With Christina Sealey’s Anna, one anticipates intense gravitational movement in both space and emotion. One senses this: it’s happening and also about to happen. Catherine Gibbon, meanwhile, offers 16 square feet of ambiguous fire-bursting landscape in, surprisingly, chalk pastel and it really does burn. Charles Meanwell’s huge works offer an interesting interplay of method and depiction and can be massive and crude and undeniable, all with a touch of audacity. Five more artists -Jennifer Carvalho, David Hucal, Daniel Hutchinson, Matthew Schofield, and Beth Stuart- also bring creative issues to the fore with intriguing results that sometimes please and sometimes challenge. A good show here. Until February 8.
That most influential of artists, Paul Cezanne, painted over 300 still lifes in his day and The World is an Apple: The Still Lifes of Cezanne is, typical of the AGH, a rewarding plum of a show in concept and presentation, one that demands a repeat visit. “I want to astonish Paris with an apple” declared Cezanne, who came to Paris in early 1860s.

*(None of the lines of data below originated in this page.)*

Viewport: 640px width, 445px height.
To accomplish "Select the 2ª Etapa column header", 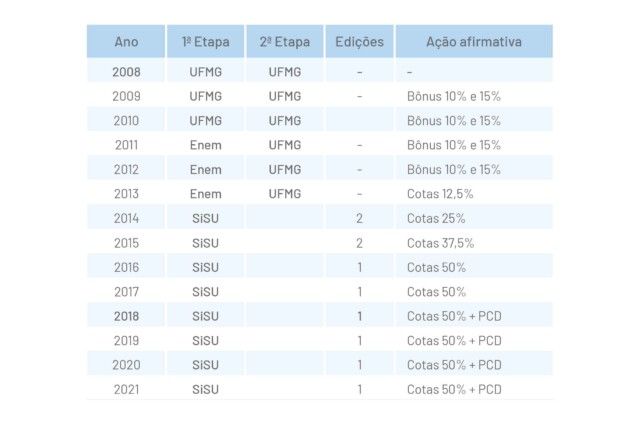I will 284,42.
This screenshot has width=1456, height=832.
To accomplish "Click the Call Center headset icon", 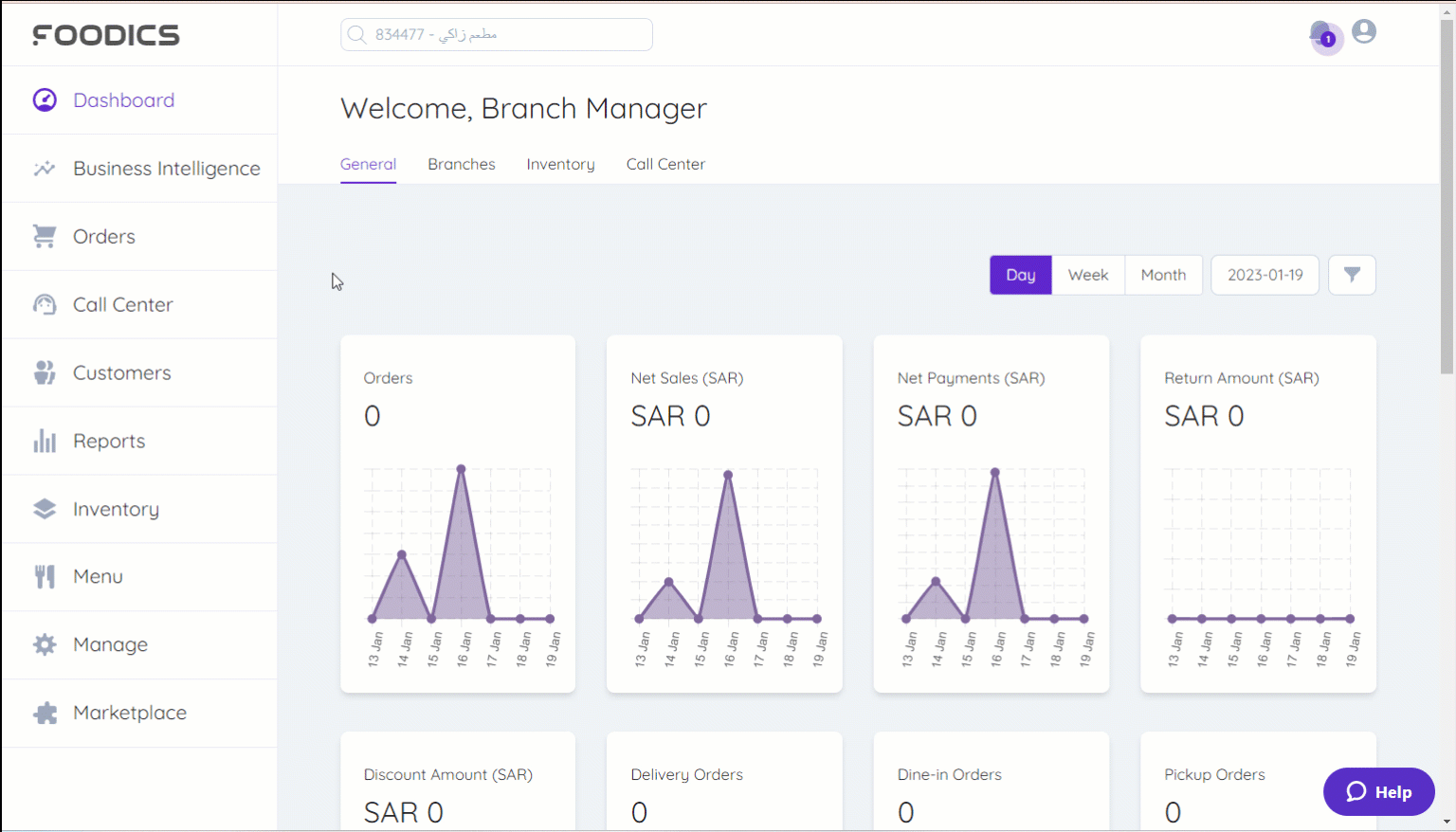I will [x=45, y=305].
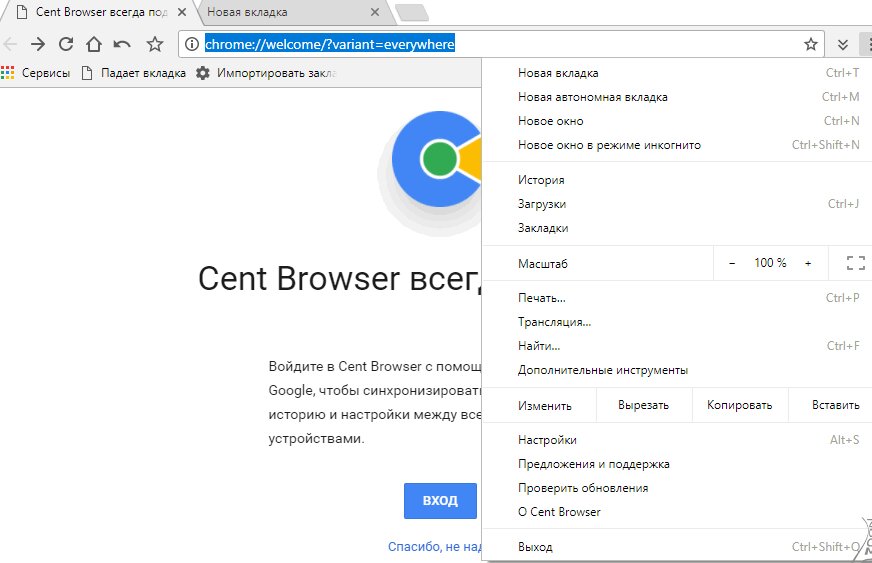Expand Дополнительные инструменты submenu
The image size is (872, 563).
602,370
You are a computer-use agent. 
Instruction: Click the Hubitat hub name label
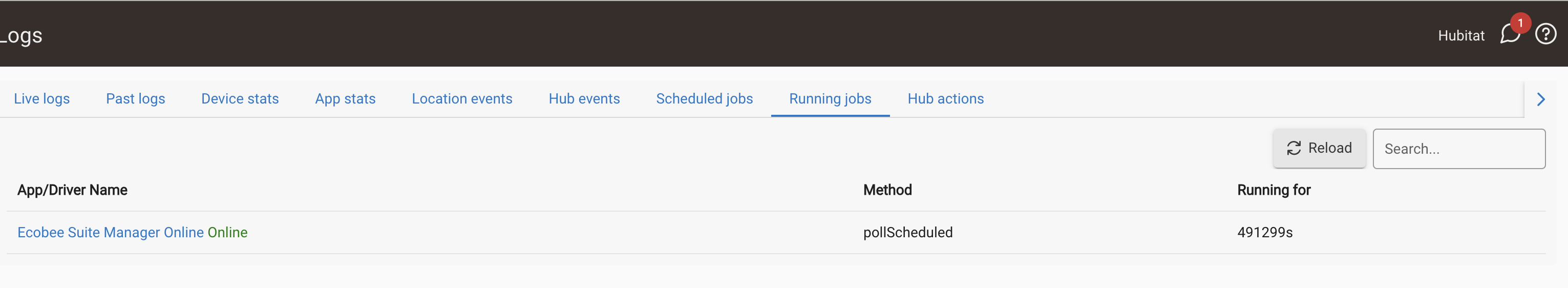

One grouping of paintings here, four being examples of the more mainstream and au courant approach of others and three by Cezanne show the artist already contradicting the methods and attitudes of the conventional going rate of aesthetics
In the next room, second of two if you’re counting, there are three paintings by Van Gogh, Braque, and Emile Bernard, all intended to provoke comparative insights. Three of the paintings by Cezanne are not of fruit but of skulls, and this arrangement seems to declare both that a skull is an apple is a skull and Cezanne’s view that “Objects never cease to live.” Two paintings of flowers in a vase from 1880 and 1900 to 1903 respectively show the development of a driven painter’s mind to discover what he and his art can do.
During my visit, a large group of students went off individually to sketch specific paintings by Cezanne-and that is how it should be in any culture worth its salt. The arts, past and present, have much to teach us. Over and over in its many compelling exhibitions I’ve enjoyed during recent years, the AGH has made that point excitingly clear. I am indeed a junkie for art -and a good fix is always available, as it was many years ago, at the Art Gallery of Hamilton. Cezanne runs to February 8.